Updates Without Your Permission

Holy cow!  One of the two monsters of the Internet is at it again.  For all of our newer clients who have not followed my thought processes over the years as to the “Two Monsters” I so lovingly refer to, they are “Google” and “Microsoft”.

 

Microsoft has begun patching files on Windows XP and Vista without users’ knowledge, even when the users have turned off auto-updates!

 

In recent days, Windows Update (WU) started altering files on users’ systems without displaying any dialog box to request permission. The only files that have been reportedly altered to date are nine small executables on XP and nine on Vista that are used by WU itself. Microsoft is patching these files silently, even if auto-updates have been disabled on a particular PC.

 

It’s surprising that these files can be changed without the user’s knowledge. The Automatic Updates dialog box in the Control Panel can be set to prevent updates from being installed automatically. However, with Microsoft’s latest stealth move, updates to the WU executables seem to be installed regardless of the settings — without notifying users.

 

When users launch Windows Update, Microsoft’s online service can check the version of its executables on the PC and update them if necessary. What’s unusual is that people are reporting changes in these files although WU wasn’t authorized to install anything.

 

For users who elect not to have updates installed automatically, the issue of consent is crucial.
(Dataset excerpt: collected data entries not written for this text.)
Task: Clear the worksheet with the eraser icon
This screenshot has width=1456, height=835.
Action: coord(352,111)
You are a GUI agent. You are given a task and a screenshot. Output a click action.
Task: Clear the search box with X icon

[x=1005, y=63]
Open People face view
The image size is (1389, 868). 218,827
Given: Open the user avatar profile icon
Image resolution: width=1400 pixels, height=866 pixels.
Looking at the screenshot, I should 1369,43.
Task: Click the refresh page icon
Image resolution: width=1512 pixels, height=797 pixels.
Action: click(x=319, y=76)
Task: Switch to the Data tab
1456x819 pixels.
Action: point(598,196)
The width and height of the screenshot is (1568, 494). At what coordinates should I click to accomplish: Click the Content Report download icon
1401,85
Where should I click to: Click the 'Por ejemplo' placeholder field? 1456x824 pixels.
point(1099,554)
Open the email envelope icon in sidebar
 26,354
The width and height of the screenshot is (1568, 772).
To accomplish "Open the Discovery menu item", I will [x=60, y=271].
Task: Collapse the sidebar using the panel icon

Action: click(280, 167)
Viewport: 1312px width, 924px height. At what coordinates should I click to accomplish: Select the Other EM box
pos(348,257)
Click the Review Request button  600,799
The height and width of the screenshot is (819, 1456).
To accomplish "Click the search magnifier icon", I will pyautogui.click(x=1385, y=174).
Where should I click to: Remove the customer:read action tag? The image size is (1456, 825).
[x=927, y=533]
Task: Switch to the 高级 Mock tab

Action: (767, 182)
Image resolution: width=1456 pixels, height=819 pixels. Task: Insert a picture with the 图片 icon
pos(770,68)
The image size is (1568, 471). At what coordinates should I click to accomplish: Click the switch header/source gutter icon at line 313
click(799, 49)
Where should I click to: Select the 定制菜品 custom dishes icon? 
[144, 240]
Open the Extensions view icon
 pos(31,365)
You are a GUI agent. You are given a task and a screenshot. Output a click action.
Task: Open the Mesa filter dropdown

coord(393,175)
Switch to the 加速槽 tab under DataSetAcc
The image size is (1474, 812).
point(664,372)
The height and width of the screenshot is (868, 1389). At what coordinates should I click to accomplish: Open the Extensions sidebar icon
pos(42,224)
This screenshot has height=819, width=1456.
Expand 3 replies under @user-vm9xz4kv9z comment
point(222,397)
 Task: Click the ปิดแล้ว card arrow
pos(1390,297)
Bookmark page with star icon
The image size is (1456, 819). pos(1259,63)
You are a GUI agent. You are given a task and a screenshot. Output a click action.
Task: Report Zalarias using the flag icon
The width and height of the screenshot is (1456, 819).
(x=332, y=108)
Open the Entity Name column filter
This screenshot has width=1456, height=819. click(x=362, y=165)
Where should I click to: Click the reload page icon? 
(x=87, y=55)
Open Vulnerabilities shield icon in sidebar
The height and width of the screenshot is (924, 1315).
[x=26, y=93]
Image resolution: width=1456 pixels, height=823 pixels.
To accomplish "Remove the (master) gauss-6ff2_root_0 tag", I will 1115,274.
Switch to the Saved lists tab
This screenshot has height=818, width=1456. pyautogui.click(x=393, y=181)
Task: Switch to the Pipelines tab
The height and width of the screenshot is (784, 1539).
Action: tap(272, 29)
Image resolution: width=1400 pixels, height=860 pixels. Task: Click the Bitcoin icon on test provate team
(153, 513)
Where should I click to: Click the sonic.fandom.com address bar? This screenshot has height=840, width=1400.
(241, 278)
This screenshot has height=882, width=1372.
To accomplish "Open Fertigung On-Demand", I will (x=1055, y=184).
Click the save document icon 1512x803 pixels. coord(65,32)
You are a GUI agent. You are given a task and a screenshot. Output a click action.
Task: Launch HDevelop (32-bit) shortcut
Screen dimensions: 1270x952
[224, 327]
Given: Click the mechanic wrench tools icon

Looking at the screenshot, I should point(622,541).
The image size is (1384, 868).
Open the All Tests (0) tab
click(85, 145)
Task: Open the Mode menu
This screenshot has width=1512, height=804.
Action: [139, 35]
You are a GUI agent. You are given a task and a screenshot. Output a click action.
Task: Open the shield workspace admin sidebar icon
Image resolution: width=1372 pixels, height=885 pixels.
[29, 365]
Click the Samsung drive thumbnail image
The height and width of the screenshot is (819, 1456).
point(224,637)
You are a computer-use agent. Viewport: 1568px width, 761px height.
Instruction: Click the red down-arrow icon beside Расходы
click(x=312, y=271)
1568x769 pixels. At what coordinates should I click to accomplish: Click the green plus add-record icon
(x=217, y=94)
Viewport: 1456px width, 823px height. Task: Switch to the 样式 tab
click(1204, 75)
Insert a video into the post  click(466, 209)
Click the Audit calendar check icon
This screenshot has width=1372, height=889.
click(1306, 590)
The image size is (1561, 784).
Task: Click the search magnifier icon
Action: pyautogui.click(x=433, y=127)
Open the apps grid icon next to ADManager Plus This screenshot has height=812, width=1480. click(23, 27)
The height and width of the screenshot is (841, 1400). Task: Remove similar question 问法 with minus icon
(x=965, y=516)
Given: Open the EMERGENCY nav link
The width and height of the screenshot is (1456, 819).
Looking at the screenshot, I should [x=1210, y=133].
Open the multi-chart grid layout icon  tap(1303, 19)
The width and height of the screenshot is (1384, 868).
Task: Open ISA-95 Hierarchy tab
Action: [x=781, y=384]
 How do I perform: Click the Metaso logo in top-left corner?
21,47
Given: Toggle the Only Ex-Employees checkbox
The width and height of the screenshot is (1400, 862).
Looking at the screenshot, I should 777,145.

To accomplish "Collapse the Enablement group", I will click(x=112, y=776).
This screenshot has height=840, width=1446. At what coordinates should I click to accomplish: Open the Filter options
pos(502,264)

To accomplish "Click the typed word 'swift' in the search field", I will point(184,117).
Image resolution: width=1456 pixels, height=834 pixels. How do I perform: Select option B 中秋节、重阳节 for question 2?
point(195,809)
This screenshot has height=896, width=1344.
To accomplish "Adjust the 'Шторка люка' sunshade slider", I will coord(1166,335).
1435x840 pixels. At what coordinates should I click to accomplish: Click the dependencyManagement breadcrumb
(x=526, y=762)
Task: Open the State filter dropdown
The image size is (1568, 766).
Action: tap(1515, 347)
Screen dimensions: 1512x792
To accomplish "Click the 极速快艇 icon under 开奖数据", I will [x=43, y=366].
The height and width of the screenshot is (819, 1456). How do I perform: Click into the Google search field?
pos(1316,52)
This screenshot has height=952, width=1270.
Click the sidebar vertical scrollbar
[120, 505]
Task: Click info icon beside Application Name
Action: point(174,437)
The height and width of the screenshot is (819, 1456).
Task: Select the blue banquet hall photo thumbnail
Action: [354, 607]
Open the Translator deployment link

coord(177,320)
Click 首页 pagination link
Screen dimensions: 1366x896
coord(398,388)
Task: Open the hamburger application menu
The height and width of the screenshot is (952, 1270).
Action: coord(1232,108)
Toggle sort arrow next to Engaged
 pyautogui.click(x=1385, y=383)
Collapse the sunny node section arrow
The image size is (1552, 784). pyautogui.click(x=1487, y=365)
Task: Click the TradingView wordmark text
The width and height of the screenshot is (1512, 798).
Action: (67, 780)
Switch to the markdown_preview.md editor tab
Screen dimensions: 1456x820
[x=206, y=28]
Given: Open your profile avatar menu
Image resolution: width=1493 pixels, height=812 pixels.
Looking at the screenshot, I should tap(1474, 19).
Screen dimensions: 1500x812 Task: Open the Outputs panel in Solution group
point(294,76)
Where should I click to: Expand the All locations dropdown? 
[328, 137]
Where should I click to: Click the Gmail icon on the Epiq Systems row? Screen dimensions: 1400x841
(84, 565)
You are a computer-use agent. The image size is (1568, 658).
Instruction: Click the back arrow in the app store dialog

Microsoft has apparently decided, however, that it doesn’t need permission to patch Windows Updates files, even if you’ve set your preferences to require it.

 

To make matters even stranger, when I search on Microsoft’s Web site, there is no information at all on the stealth updates.  Let’s say you wished to voluntarily download and install the new WU executable files when you were, for example, reinstalling a system.  You’d be hard-pressed to find the updated files in order to download them.  As of this writing, you either get a stealth install or nothing.

 

Microsoft appears to have no malicious intent in patching them. However, writing files to a user’s PC without notice (when auto-updating has been turned off) is behavior that’s usually associated with hacker Web sites.  The question being raised in discussion forums is, “Why is Microsoft operating in this way?”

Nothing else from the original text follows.